You can argue all you like, but the superior version of the film is The Muppet Christmas Carol (1992). Explantations are unnecessary. When I was younger, I was obsessed with Mickey’s Christmas Carol (1983), a more compact retelling of the tale. There’s the more grinchy Scrooged (1988) with Bill Murray, a 1999 TV movie with Patrick Stewart, and various musicals (including 2022’s Spirited). Almost every cartoon character has done a version, from Bugs Bunny to The Real Ghostbusters. (Hell, Mr. Magoo did a version).

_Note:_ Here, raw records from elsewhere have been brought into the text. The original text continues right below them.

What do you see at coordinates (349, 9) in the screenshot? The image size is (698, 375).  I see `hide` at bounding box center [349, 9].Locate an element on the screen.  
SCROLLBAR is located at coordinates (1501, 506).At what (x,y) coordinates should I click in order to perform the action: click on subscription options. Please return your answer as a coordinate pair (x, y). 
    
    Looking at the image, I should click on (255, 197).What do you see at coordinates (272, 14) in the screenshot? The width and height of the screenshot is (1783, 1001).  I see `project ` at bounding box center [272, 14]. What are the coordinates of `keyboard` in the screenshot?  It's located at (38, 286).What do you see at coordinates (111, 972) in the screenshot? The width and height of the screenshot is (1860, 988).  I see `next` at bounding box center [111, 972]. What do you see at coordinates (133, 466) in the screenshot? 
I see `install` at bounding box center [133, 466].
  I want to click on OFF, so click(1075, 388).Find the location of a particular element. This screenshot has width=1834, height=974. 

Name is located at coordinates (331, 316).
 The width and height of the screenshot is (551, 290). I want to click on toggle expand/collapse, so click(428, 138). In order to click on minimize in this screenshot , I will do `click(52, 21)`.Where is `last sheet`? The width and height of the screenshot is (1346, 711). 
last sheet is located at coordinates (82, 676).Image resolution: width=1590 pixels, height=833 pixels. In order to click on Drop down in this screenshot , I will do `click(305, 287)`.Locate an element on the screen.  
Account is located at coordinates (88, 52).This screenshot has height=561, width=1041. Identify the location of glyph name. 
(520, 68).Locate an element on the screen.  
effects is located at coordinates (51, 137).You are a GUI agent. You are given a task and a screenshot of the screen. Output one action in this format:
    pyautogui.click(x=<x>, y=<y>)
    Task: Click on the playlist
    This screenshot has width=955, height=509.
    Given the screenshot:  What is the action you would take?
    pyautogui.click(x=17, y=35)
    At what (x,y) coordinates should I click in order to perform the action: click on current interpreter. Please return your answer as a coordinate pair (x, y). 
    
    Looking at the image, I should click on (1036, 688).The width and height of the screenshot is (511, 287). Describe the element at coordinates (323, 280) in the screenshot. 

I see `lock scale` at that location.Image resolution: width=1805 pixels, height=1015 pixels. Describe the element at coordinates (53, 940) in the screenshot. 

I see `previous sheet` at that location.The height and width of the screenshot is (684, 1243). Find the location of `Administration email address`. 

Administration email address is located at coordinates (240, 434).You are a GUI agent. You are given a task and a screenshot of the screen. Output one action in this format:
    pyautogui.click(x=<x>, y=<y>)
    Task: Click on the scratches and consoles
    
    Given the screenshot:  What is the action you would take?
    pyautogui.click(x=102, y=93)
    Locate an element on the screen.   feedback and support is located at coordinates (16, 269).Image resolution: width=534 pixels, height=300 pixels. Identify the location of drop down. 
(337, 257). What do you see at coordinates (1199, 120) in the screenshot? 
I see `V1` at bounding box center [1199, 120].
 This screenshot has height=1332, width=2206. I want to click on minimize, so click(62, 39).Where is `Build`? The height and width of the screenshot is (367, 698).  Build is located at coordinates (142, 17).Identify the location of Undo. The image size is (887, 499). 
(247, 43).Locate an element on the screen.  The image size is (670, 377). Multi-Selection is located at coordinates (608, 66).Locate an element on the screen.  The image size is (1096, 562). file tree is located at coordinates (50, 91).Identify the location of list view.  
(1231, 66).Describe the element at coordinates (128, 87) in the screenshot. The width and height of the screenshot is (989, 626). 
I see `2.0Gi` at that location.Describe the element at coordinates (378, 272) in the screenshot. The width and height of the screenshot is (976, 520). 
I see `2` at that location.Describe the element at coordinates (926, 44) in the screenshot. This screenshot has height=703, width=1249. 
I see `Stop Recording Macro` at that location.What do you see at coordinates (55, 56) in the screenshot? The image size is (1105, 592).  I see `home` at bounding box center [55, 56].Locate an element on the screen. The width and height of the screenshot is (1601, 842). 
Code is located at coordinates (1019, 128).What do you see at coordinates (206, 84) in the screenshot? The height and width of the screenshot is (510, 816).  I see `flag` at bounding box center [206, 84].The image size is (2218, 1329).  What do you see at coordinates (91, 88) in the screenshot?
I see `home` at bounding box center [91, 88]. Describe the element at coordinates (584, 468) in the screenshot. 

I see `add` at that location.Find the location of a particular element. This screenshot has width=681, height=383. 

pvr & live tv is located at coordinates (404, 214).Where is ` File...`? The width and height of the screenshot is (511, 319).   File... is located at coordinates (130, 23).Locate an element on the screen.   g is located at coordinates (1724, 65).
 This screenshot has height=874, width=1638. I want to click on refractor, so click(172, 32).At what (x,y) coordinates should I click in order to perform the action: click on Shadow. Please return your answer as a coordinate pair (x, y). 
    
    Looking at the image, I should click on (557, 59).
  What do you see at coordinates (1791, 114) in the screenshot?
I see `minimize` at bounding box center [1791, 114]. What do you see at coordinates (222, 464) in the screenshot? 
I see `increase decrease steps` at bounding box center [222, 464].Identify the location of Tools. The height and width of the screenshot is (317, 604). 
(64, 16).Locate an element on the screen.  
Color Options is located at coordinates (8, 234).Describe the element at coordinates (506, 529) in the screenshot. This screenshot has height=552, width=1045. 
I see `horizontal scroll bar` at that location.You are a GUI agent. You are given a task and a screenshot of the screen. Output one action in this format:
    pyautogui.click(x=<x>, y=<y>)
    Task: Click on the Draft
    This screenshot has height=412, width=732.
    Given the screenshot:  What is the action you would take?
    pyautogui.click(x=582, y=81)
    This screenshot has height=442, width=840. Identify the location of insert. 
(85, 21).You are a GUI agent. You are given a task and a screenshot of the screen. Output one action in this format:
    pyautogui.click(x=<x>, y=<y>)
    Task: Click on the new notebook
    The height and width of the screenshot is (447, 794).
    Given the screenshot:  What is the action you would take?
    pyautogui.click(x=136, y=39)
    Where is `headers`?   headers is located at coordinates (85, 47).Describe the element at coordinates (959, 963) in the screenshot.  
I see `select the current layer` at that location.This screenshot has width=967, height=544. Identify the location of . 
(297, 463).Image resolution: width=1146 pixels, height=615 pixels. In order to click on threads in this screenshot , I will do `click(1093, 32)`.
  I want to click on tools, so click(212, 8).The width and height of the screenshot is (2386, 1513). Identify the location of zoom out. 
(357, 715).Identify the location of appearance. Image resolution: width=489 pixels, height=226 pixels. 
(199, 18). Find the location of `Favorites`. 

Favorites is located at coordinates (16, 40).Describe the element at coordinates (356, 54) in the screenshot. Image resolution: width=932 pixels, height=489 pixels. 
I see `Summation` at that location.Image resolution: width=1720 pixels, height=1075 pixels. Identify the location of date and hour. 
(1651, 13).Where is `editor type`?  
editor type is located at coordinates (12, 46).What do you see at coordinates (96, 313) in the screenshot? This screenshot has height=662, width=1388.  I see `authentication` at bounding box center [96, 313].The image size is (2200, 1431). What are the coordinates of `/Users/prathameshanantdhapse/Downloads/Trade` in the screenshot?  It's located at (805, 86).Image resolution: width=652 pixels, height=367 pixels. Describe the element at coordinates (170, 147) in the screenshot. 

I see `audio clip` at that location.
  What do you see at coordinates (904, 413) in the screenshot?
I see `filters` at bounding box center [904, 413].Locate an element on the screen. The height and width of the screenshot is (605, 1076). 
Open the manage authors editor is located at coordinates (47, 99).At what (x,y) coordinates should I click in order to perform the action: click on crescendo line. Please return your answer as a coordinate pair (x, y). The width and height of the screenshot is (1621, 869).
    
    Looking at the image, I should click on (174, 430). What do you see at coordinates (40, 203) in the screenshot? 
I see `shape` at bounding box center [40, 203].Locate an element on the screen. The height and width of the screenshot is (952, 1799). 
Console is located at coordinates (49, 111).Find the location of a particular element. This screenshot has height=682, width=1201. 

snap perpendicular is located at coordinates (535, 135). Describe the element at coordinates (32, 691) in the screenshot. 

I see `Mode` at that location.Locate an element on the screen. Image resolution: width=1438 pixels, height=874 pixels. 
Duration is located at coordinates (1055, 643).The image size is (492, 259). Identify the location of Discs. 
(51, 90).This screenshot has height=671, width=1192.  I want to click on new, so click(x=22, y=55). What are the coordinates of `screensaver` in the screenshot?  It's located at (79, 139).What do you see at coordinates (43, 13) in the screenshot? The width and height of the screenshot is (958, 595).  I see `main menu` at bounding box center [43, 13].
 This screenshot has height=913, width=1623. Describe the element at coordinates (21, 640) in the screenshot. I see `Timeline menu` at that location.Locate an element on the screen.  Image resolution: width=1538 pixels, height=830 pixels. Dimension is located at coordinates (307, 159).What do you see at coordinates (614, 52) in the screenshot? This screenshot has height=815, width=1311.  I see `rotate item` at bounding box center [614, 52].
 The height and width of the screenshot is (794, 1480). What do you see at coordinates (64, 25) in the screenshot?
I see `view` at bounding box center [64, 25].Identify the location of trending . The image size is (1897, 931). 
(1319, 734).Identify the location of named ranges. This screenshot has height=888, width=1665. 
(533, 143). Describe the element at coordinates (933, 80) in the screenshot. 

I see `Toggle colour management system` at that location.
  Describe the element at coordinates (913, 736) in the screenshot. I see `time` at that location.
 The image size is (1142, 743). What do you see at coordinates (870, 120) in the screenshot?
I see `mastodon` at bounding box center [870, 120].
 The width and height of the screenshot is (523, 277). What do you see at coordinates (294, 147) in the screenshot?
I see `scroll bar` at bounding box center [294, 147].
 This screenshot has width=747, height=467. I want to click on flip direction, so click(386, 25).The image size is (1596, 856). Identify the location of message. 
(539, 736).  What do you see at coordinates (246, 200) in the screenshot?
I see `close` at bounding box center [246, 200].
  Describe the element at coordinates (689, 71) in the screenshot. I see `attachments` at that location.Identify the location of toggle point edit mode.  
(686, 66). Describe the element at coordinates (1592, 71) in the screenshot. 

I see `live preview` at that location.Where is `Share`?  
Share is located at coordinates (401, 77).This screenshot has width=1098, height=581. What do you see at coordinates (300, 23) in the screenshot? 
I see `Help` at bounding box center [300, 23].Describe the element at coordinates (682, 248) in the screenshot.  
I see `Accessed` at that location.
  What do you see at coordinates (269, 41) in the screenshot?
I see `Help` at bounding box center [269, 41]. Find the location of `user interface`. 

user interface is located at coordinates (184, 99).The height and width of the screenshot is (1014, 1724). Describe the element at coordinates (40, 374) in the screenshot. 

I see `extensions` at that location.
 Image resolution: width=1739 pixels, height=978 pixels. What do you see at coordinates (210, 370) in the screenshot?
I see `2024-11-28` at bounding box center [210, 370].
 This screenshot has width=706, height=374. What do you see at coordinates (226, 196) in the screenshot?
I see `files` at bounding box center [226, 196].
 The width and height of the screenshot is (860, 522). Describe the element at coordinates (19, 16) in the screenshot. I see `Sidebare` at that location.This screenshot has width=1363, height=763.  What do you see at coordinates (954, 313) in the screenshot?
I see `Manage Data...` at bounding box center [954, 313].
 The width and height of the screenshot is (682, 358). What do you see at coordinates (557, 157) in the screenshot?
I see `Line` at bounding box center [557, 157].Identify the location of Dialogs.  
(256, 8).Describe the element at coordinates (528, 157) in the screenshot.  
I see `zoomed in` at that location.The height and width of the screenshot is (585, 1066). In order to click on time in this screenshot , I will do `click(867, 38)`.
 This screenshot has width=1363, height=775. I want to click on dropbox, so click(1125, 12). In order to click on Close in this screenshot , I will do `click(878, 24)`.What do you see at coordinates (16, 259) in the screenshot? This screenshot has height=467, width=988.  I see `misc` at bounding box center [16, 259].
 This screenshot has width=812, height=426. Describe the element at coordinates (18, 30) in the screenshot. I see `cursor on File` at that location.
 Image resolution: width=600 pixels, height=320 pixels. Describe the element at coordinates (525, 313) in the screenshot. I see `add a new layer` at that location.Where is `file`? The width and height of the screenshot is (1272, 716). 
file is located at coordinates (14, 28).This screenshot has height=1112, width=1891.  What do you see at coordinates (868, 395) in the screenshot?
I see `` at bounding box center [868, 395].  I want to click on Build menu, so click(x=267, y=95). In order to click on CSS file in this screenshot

The Muppet Christmas Carol

Of course, anything with Santa is pure magic as well, and there are literally hundreds of films about different versions of Santa. For me, it began with Santa Claus: The Movie (1985), an origin story that plays much better in my memory. Yet now we have The Santa Clause (1994) and its sequels, Elf (2003), Santa Baby (2006), and The Christmas Chronicles (2018). St. Nicholas, Père Noël, and Father Christmas all have cinematic lives beyond their regional origins. Krampus has become a cottage industry.

I love Santa stories so much, I have begun to write one of my own. It’s early stages yet, but it incorporates many of these legends I have come to love over the years. You better watch out for it.

Bingo

My relatively newfound obsession with Hallmark films is well-documented in my article Bacon me crazy: Or, how I learned to stop worrying and love Hallmark Movies. The Christmas of 2020 was the end of a long and difficult year for many of us. What started as an innocent foray into Never Kiss a Man in a Christmas Sweater is now a 60-film diary entry and counting.

Christmas bingo

We’re at the point that my partner has developed bingo cards for us to play along with every year. If you watch a film with a big city gal heading to a quaint small town, having a bad first impression with a hunky guy in a plaid shirt, only to rekindle lost romance through ice skating and an exaggerated reaction to drinking hot chocolate — that’s probably a bingo. (Don’t judge us too harshly, but you’ll often hear the words ‘Dead parent! Bingo!’ coming from our flat in December).

Which only goes to show that while my Christmas traditions have changed and evolved over the last four decades, Christmas movies have remained a constant. My perfect movie takes on many forms, and half the fun is in finding the new ones.

So, with that in mind, Merry Christmas to all and to all — happy watching.